Ketiga, fitur Pembiayaan yang berfungsi memberikan akses permodalan kepada para pelaku UKM yang ingin mengembangkan usahanya, khususnya di masa pandemi. Keempat, fitur Pemasok yang dapat membantu para pelaku UKM menemukan produk yang dibutuhkan oleh bisnisnya dan dapat terhubung dengan beragam suplier.

Kelima, fitur Pemasaran yang mampu menghubungkan pelaku UKM dengan calon konsumen di area sekitar daerahnya. Deputi Bidang Usaha Kecil dan Menengah Kementerian Koperasi dan Usaha Kecil dan Menengah, Hanung Harimba Rachman, mengaku optimistis memulai gebrakan baru agar UKM go digital sehingga dapat berlari cepat dan lincah.

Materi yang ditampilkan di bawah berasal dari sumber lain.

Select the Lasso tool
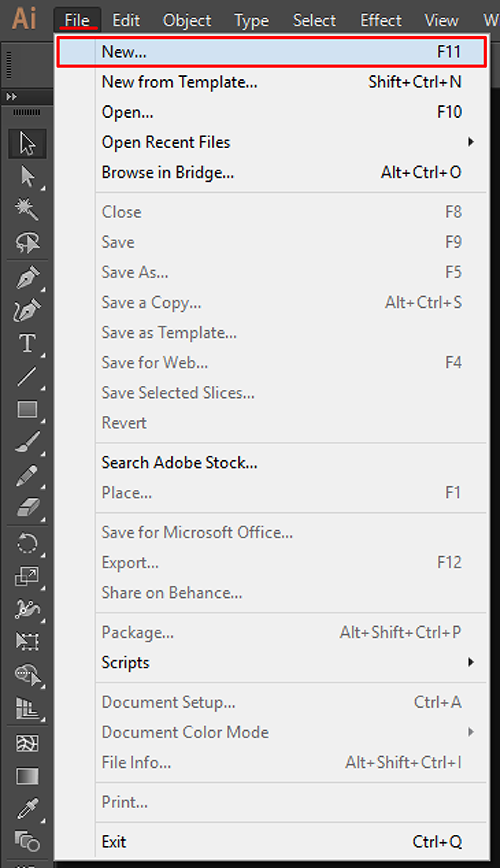The width and height of the screenshot is (500, 868). coord(27,242)
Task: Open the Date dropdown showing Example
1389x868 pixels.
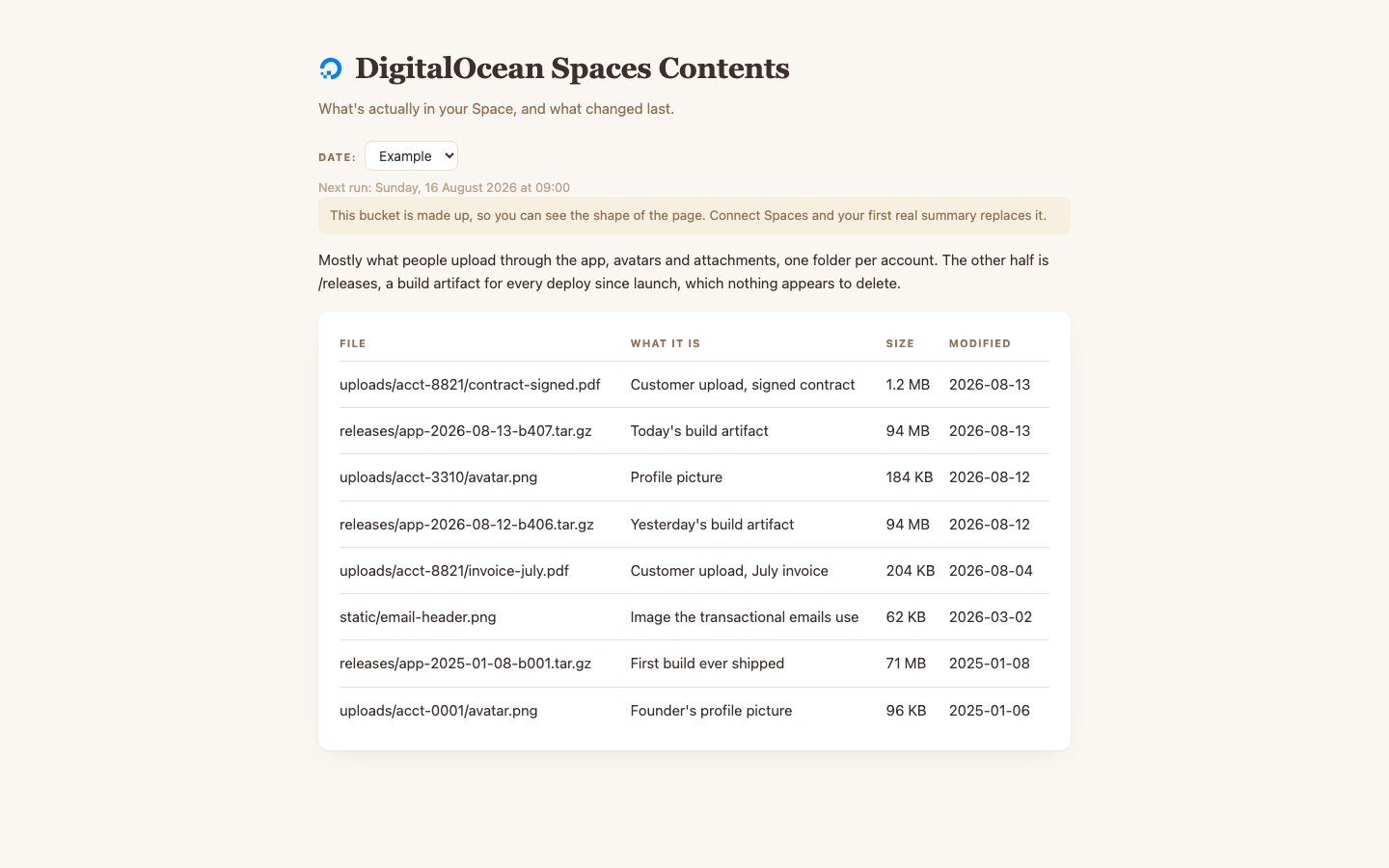Action: click(x=411, y=156)
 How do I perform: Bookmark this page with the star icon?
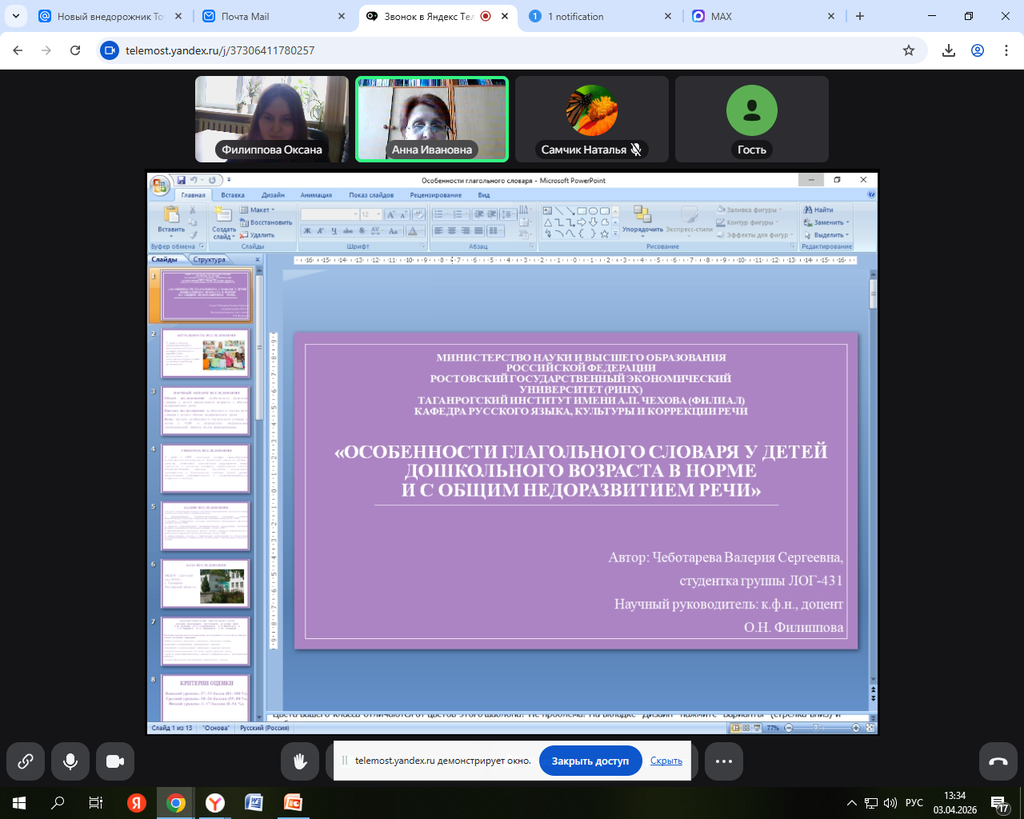coord(908,50)
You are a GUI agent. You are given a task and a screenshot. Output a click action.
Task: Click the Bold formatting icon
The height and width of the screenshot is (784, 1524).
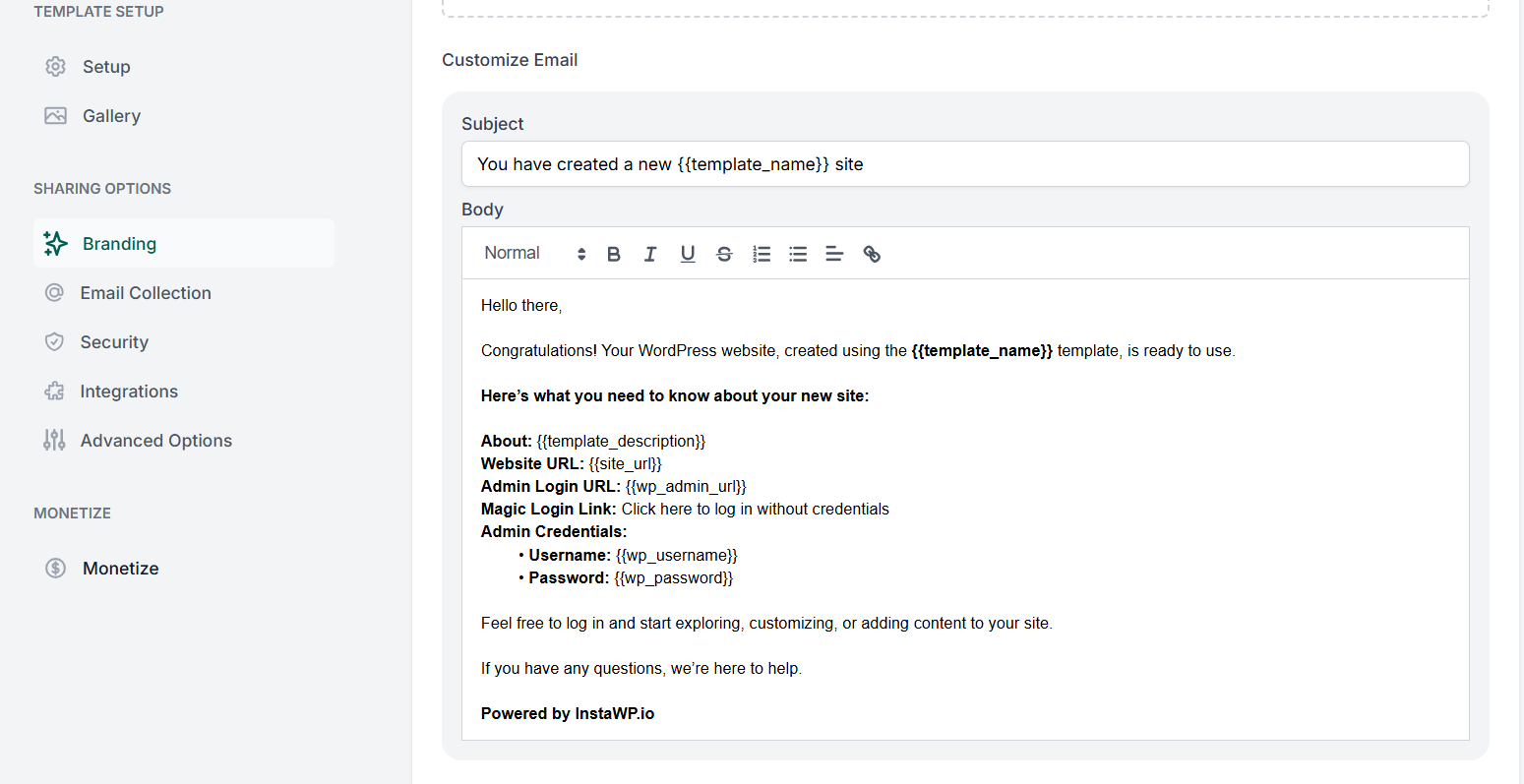tap(614, 254)
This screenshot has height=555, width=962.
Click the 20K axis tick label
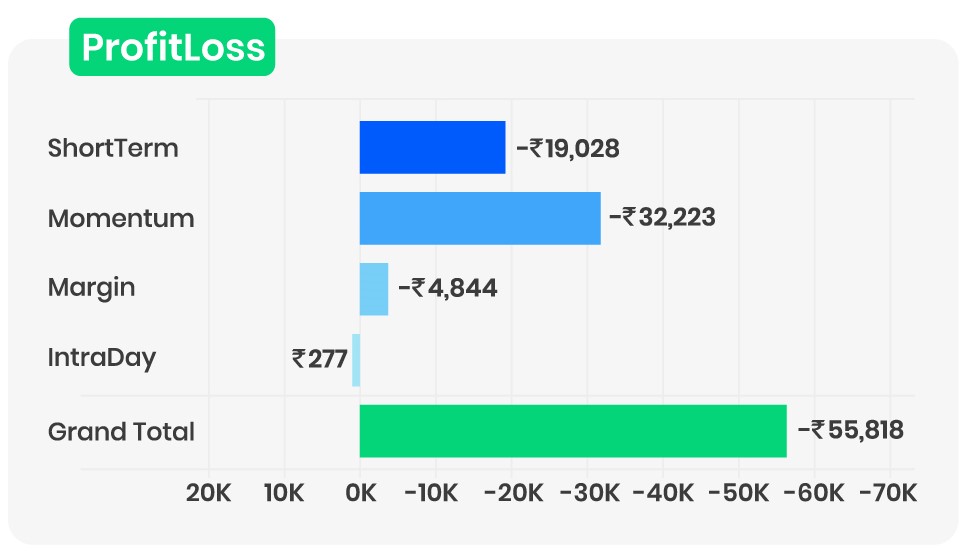(x=209, y=493)
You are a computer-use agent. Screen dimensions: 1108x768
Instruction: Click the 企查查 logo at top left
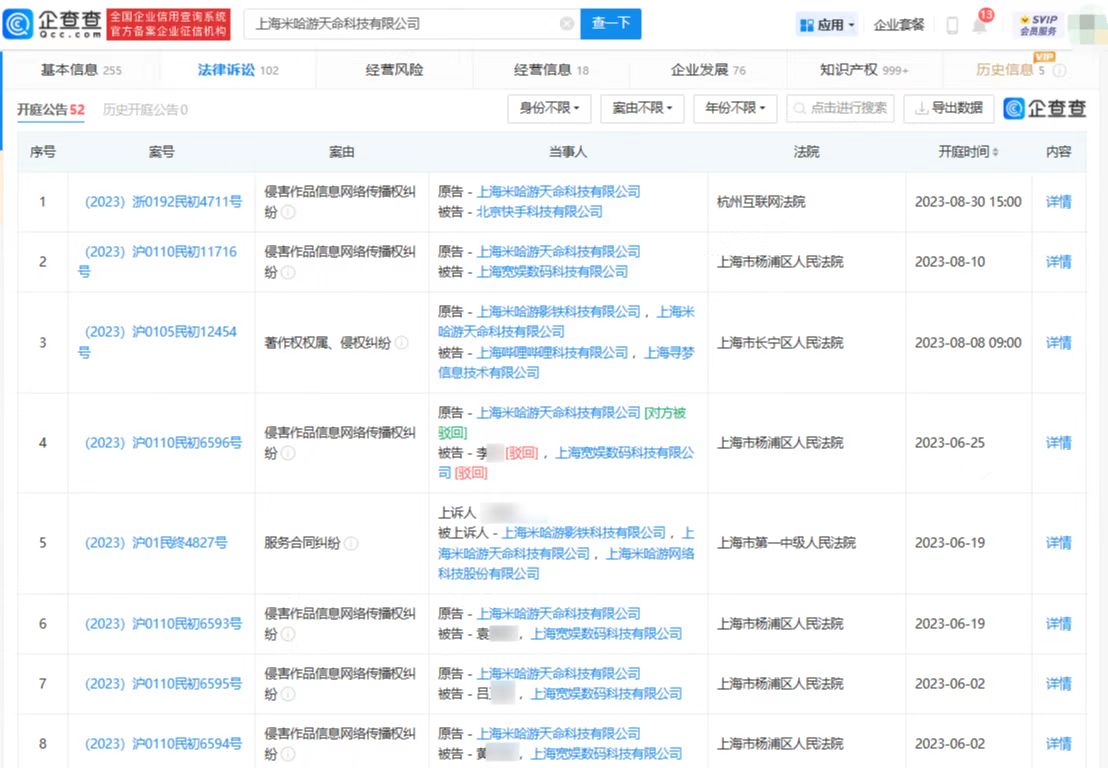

"Hal ini pun didukung dengan pembekalan ilmu yang relevan seperti digitalisasi kegiatan pemasaran dan peningkatan keterampilan teknis produksi. Kami berharap kerja sama ini bisa menjadi daya dongkrak dan batu pijakan dari pelaksanaan program-program pemerintah supaya berjalan lebih optimal," ujar Hanung.